Booming market for data scientists means starting salaries of $125,000+ this year

BY Dawn RzeznikiewiczFebruary 24, 2022, 2:22 p.m.

Students attend their graduation ceremony at South Carolina State University, as seen in December 2021, in Orangeburg, South Carolina. (Photo by Mandel Ngan—AFP/Getty Images)

Now is a great time to get a data science degree thanks to a hot job market for these roles. Data scientists earned a median salary of $164,500 in 2020, according to a 2021 survey of engineering professionals by the Institute of Electrical and Electronics Engineers (IEEE). That’s an increase of almost 8% from the median salary of $152,500 in 2019.

Job opportunities are so plentiful that this year’s crop of graduates with master’s degrees are already receiving job offers from companies, months before graduation. “Most students are worried about getting a job, these students are like, ‘Which one should I choose?'” says Karen Panetta, dean of higher education at Tufts University School of Engineering and IEEE Fellow. “My 2022 graduates are getting offers at $125,000 and $135,000.”

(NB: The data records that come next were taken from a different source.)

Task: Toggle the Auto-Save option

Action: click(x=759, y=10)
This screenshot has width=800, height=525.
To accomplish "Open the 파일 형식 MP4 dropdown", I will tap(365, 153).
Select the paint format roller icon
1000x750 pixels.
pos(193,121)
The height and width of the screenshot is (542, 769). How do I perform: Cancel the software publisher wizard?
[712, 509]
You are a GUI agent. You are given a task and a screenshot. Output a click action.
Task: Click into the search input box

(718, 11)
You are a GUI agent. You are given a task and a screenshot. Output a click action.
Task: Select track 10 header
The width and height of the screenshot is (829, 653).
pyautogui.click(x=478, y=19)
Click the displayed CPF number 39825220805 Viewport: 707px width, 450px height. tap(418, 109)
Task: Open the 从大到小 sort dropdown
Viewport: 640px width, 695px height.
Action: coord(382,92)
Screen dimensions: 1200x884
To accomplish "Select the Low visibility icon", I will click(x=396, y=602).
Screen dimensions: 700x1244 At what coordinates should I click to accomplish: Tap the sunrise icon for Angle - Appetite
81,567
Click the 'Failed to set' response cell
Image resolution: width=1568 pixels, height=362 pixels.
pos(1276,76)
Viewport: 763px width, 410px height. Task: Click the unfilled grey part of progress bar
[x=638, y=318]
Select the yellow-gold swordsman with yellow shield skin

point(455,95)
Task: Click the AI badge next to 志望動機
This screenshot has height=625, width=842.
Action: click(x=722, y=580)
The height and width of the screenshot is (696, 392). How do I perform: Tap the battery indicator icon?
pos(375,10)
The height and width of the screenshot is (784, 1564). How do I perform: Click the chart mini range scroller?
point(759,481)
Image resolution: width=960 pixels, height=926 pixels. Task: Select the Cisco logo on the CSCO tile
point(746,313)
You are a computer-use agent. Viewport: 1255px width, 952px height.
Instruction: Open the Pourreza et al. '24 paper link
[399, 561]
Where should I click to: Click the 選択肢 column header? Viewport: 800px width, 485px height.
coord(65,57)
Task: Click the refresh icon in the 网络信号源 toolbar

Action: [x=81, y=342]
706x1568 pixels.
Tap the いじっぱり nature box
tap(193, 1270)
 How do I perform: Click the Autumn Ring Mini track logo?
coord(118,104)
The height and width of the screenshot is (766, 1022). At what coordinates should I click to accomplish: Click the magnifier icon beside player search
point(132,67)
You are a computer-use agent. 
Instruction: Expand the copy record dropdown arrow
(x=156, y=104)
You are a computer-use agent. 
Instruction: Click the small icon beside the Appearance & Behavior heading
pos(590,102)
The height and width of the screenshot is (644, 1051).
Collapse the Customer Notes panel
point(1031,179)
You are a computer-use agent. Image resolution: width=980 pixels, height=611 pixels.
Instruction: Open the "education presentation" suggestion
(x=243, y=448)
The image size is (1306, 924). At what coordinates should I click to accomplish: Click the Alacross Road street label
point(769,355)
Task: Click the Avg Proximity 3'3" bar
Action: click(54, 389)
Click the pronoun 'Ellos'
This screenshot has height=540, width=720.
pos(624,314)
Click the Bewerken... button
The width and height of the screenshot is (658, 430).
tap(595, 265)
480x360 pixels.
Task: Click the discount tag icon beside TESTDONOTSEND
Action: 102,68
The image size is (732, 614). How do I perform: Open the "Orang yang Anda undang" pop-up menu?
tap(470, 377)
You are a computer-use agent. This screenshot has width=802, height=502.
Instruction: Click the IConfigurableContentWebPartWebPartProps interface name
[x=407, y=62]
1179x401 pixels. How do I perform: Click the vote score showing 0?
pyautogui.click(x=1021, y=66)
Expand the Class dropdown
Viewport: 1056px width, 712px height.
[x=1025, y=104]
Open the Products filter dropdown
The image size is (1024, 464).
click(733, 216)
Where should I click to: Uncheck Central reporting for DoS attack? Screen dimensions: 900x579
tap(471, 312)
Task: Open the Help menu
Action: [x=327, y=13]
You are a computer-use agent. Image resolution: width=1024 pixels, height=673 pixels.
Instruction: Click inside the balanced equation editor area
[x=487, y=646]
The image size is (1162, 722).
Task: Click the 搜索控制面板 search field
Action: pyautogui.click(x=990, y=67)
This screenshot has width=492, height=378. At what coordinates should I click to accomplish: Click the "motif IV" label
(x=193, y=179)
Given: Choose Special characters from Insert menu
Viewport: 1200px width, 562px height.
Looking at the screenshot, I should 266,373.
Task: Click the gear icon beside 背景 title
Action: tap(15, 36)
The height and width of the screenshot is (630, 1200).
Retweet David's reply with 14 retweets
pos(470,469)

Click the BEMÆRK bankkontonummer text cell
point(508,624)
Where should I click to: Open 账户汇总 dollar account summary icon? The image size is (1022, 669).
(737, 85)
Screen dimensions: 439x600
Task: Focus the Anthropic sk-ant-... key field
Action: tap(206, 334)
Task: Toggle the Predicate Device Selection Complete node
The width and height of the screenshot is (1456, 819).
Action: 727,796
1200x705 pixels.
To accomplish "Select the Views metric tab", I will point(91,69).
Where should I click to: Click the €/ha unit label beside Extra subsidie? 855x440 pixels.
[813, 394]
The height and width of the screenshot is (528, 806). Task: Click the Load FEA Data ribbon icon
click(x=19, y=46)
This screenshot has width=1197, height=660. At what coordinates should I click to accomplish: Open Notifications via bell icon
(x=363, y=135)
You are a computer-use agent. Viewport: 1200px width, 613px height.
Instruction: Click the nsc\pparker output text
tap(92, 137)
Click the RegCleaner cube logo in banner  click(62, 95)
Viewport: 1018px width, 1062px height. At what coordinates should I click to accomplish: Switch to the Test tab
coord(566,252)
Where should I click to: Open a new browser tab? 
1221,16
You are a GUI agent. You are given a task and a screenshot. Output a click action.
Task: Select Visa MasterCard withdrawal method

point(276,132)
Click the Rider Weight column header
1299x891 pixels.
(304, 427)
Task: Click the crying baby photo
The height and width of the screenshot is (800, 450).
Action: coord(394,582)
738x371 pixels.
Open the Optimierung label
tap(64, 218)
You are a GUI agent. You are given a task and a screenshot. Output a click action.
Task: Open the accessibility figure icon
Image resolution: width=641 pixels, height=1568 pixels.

Elsewhere, the strong demand for data science graduates is also translating into a steady stream of job openings and big payouts. The University of San Francisco, which reports an average starting salary of $120,000, reports that 90% of all data science graduates since 2012 received a full-time job offer within three months of graduation. graduation. At Northwestern University, Master of Science in Analytics students earned a median salary of $112,000 in 2021, not counting the 71% who reported an average signing bonus of $12,000.

The latest numbers point to a solid increase in starting salaries over the past few years. Syracuse University, the #10 program on The wealth ranking of the best master’s programs in data science, reported an average salary of $86,625 for its 2020 on-campus graduates, and the University of Virginia reported that the average salary in 2020 was $87,123.

Why companies pay dearly for data scientists

For a booming profession — data scientist is still a relatively new job title — companies are willing to pay top dollar for their data teams. This is partly due to how professionals are unlocking new ways to use companies’ huge datasets as well as a desire to use emerging technologies such as cloud computing, AI and machine learning. Automatique.

“When we think of data science, we think of it as using data to better serve customers or to anticipate the next need. But it’s really evolved way beyond that,” says Panetta. “It’s not just the ability to use math, there are so many components to data.”

Traditionally, companies have looked at data with a tunnel vision: parse the numbers, run statistical models and come up with simple forecasts, says Panetta. The problem was that the predictions were often wrong, and as a result, there was a need to hire data-savvy people with advanced skills, she adds. “Students want to enter the market and say, I have the depth to get into this and be an immediate technical contributor.”

The hottest jobs on the market

The big players still dominate when it comes to which companies employ these data science graduates. According to a Stitch survey of more than 11,000 data scientists, the companies with the largest teams of data scientists are Microsoft, Facebook and IBM, with LinkedIn, Twitter, Apple and GE topping the list. The top five employers of MDMS alumni at the University of San Francisco are Amazon, Facebook, Apple, Walmart Labs, and Google.

According to figures from Indeed, the average salary for data scientists is $109,802, but some of the big players mentioned above offer high salaries: from $161,071 at LinkedIn and $172,368 at Meta (Facebook) to $180,281. dollars at Apple.

The traditionally data-inundated industries of e-commerce, banking and cybersecurity are still among the top recruiters. But there are also a few newer industries in data science that are catching the attention of current and recent students.

Panetta tells Fortune that health and biomedical fields are emerging as some of the companies its students seek to join. “It’s more of an upward trend due to what’s happened recently with the pandemic.”

Even more than in other industries, data scientists will have to continue their training throughout their career to keep abreast of new technologies and the evolution of protocols. As Panetta shares, “It’s always going to evolve. And if [a data scientist] keeps pace and stays on top, they will be in even greater demand. »

Find out how the schools you’re considering landed in Fortune’s ranking of top business analytics programs, data science programs and part-time, executive, full-time, and online MBA programs.